16.3.2. DPT (Dense Prediction Transformer)

Overview
Contextualized tokens at specific transformer layers are reassembled by convolution. Then, reassembled feature maps are fed into fusion block which performs convolution. Finally, a task-specific output head is attached to produce the final prediction.
Receptive field
- CNNs
  progressively increase their receptive field as feature pass through consecutive layers.
- Transformer
  has a global receptive filed at every stage after the initial embedding.
Transformer Encoder
- DPT use ViT as a backbone architecture.
- image $\mathrm{x} \in \mathbb{R}^{H \times W \times C}$
- # tokens $N_p = \frac{H}{p} \cdot \frac{W}{p}$ $p$ is the resolution of image patch. ( $p = 16$ in the paper)
- sequence of flattend 2D patches $\mathrm{x}_p \in \mathbb{R}^{N_p \times (p^2 \cdot C)}$
- trainable linear projection $\mathbf{E} \in \mathbb{R}^{(p^2 \cdot C) \times D}$
- patch embedding $t^0$ $\{\mathrm{x_{class}}, \mathrm{x}_p^1 \mathbf{E},\mathrm{x}_p^2 \mathbf{E}, ..., \mathrm{x}_p^{N_p} \mathbf{E}\} \\ \, \\ t_{n}^0 = \mathrm{x}_p^{n} \mathbf{E}, \,\,\, t_{n}^0 \in \mathbb{R}^D \\ \, \\ t^0 = \{t_0^0, ..., t_{N_p}^0\}, \,\,\, t^0 \in \mathbb{R}^{(N_p + 1) \times D} \\ \, \\$
- $D = 768$ (for ViT-Base)
  Feature dimensions > # pixels in an input patch
  ↓
  Embedding procedure can learn to retain information if it is beneficial for the task.
Convolutional Decoder
- Reassemble operation
  
  $\text{Reassemble}_s^{\hat{D}}(t) = (\text{Resample}_s \circ \text{Concatenate} \circ \text{Read}) (t)$
  Features from deeper layers of the transformer are assembled at lower resolution.

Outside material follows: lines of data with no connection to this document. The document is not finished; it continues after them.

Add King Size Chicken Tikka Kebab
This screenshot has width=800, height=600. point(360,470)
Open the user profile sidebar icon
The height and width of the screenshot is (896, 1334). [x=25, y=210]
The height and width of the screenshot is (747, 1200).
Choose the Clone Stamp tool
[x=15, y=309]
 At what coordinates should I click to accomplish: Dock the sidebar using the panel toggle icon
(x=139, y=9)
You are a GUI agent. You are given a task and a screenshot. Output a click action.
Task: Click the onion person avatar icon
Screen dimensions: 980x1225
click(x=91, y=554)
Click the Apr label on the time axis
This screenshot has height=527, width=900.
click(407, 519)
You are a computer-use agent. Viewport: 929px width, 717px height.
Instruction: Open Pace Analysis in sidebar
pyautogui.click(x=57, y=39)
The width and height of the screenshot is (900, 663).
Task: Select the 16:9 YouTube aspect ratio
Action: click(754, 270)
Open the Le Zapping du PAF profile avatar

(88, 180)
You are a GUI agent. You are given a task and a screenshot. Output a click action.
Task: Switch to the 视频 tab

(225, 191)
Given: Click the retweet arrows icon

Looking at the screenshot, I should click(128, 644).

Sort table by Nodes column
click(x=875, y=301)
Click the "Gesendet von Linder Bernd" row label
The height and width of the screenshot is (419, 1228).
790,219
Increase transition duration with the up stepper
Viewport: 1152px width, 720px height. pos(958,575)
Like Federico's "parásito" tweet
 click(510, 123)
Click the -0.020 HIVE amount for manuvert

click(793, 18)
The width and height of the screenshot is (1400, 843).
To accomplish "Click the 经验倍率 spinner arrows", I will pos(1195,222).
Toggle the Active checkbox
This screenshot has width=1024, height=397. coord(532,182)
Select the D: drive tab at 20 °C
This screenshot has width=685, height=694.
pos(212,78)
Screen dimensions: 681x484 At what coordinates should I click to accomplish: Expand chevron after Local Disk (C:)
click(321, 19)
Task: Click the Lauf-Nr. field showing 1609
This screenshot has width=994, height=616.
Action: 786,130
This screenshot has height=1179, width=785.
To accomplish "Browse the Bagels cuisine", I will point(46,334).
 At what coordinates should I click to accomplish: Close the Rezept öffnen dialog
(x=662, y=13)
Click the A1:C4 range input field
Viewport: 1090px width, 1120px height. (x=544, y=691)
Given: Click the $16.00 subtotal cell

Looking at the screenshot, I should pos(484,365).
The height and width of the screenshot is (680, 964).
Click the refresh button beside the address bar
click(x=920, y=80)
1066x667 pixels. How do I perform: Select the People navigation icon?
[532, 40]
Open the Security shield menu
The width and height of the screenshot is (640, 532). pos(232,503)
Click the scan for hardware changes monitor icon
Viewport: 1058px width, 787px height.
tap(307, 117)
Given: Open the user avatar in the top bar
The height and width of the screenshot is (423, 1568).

  Features from early layers are assembled at higher resolution.
  - Stage 1: Read $\mathbb{R}^{(N_p + 1) \times D} \rightarrow \mathbb{R}^{N_p \times D}$ There are three different variants of this mapping, (ignore, add, proj)
  - Stage 2: Concatenate $\mathbb{R}^{N_p \times D} \rightarrow \mathbb{R}^{\frac{H}{p} \times \frac{W}{p} \times D}$ Reshape $N_p$ tokens into an image-like representation (Recall $N_p = \frac{H}{p} \cdot \frac{W}{p}$ )
  - Stage 3: Resample
    $\mathbb{R}^{\frac{H}{p} \times \frac{W}{p} \times D} \rightarrow \mathbb{R}^{\frac{H}{s} \times \frac{W}{s} \times \hat{D}}$
    - Use $1 \times 1$ conv to project the representation to $\hat{D}$ ( $\hat{D} = 256)$ .
    - Use (strided) $3 \times 3$ conv or transpose conv to implement donwsampling or upsampling.
- Fusion block
  - Combine the extracted feature maps from consecutive stages using a RefineNet-based feature fusion block.
  - Progressively upsample the representation by a factor of two in each fusion stage. (e.g. $7 \times 7$ → $14 \times 14$ → $28 \times 28$ → $56 \times 56$ → $112 \times 112$ )
  - The final representation size has half the resolution of the input image. (e.g. $112 \times 112$ representation for $224 \times 224$ image)
  - Attach a task-specific output head to produce the final prediction.